* A TAREFA
Repete na íntegra e sem qualquer alteração o excerto sobre o livro «periferias da luz», de António Ferra.

António Ferra retoma neste seu «periferias da luz» os recentes «Já próximo dos Anjos» e «Bluff» num caminho de narrativa em prosa poética. Há na página 63, no capítulo «Luzes periféricas», um verso de Luís de Camões citado em itálico («que para mim bastava amor somente») que pode ser lido como a «chave» deste conjunto de doze sequências poéticas. Esta forma lembra muito Vitorino Nemésio quando lamentava a sorrir «Já não se faz poesia descritiva e é pena». De facto esta poesia de António Ferra «descreve» um mal social não só na paisagem como no povoamento. Temos, por exemplo, o «cheiro a urina», temos um «contentor sem tampa» e um «cartaz de junta de freguesia com instruções de sobrevivência». Mas temos também o lado humano quando um vagabundo a quem deram bons conselhos adverte e reage: «Puta que pariu o Arménio, sabujo de merda, / chulo de gel e sapato bicudo, sabe lá o que é a vida.» Conclusão provisória: temos uma vida breve e uma morte inevitável, só o Amor nos pode resgatar o peso do absurdo.
O ponto de partida do livro é uma viagem: «deixo-me conduzir pelo carro entre ruas repetidas, / portas fechadas no silêncio da uma da manhã, / as cadeiras de um café, empilhadas, presas por uma / corrente igual à que me prende neste bairro / fora de horas.»

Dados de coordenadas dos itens
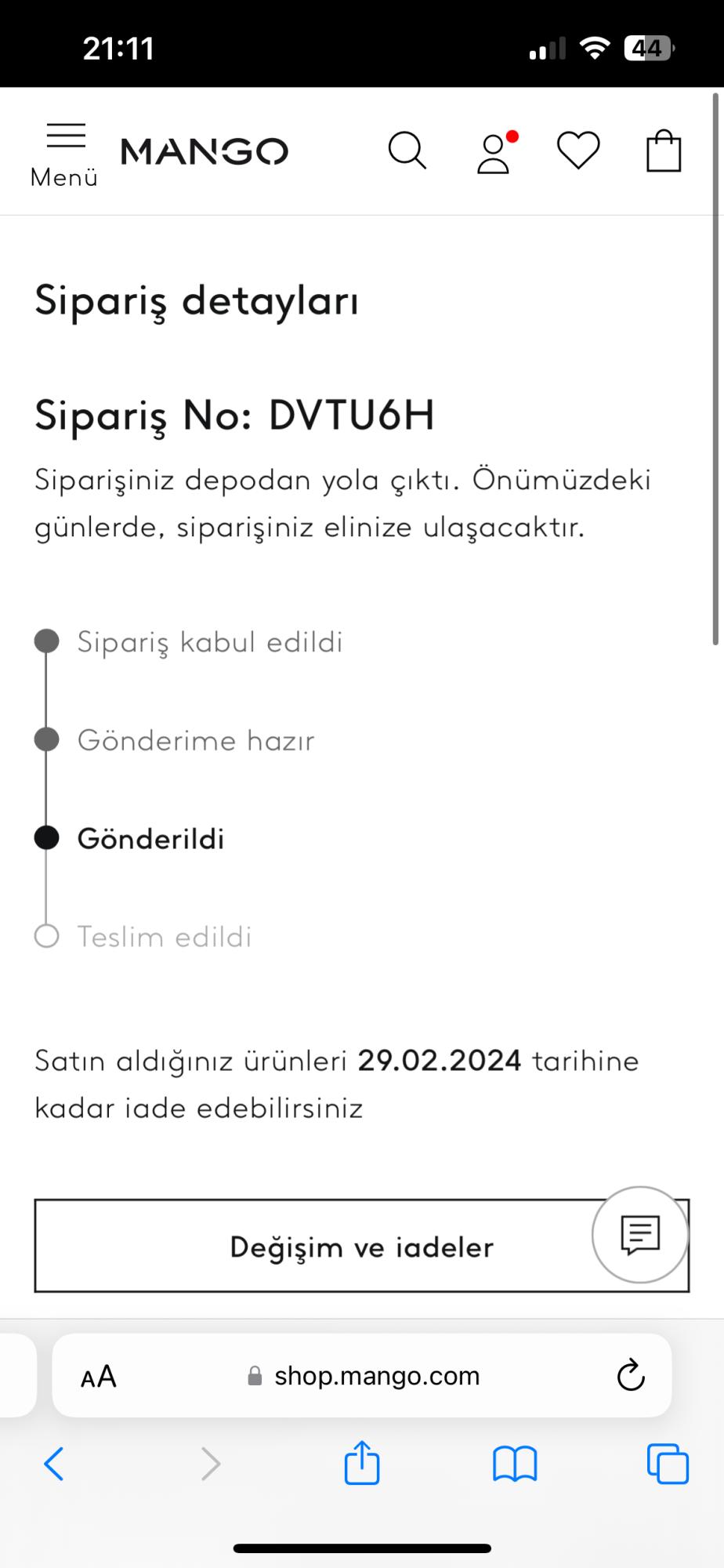This screenshot has height=1568, width=724.
Task: Select the 'Sipariş kabul edildi' status marker
Action: pos(46,641)
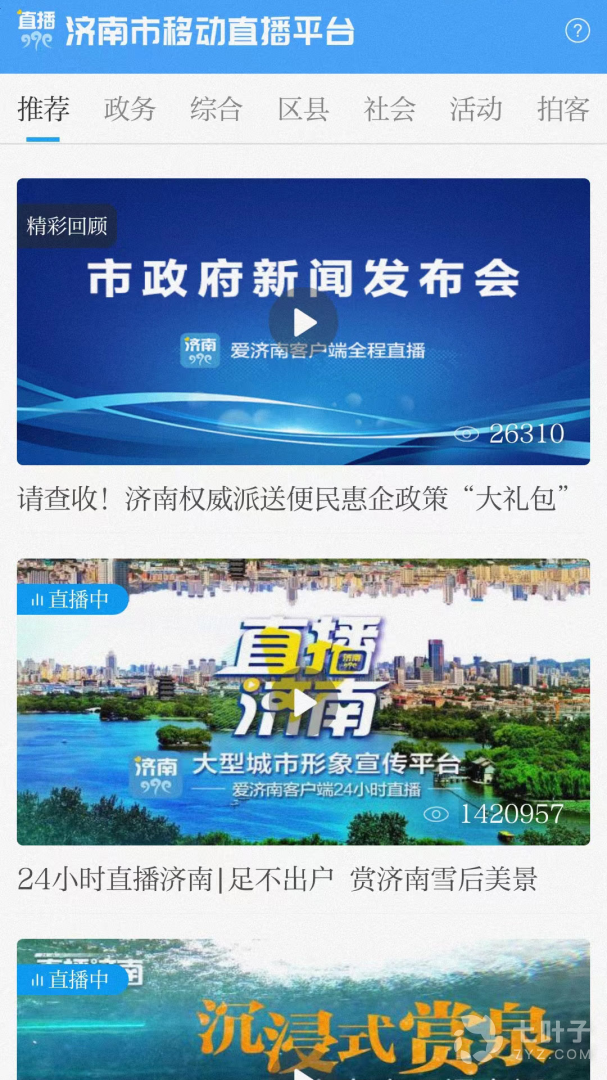Switch to the 活动 tab
The height and width of the screenshot is (1080, 607).
tap(476, 109)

* RESPOSTA CORRETA
António Ferra retoma neste seu «periferias da luz» os recentes «Já próximo dos Anjos» e «Bluff» num caminho de narrativa em prosa poética. Há na página 63, no capítulo «Luzes periféricas», um verso de Luís de Camões citado em itálico («que para mim bastava amor somente») que pode ser lido como a «chave» deste conjunto de doze sequências poéticas. Esta forma lembra muito Vitorino Nemésio quando lamentava a sorrir «Já não se faz poesia descritiva e é pena». De facto esta poesia de António Ferra «descreve» um mal social não só na paisagem como no povoamento. Temos, por exemplo, o «cheiro a urina», temos um «contentor sem tampa» e um «cartaz de junta de freguesia com instruções de sobrevivência». Mas temos também o lado humano quando um vagabundo a quem deram bons conselhos adverte e reage: «Puta que pariu o Arménio, sabujo de merda, / chulo de gel e sapato bicudo, sabe lá o que é a vida.» Conclusão provisória: temos uma vida breve e uma morte inevitável, só o Amor nos pode resgatar o peso do absurdo.
O ponto de partida do livro é uma viagem: «deixo-me conduzir pelo carro entre ruas repetidas, / portas fechadas no silêncio da uma da manhã, / as cadeiras de um café, empilhadas, presas por uma / corrente igual à que me prende neste bairro / fora de horas.»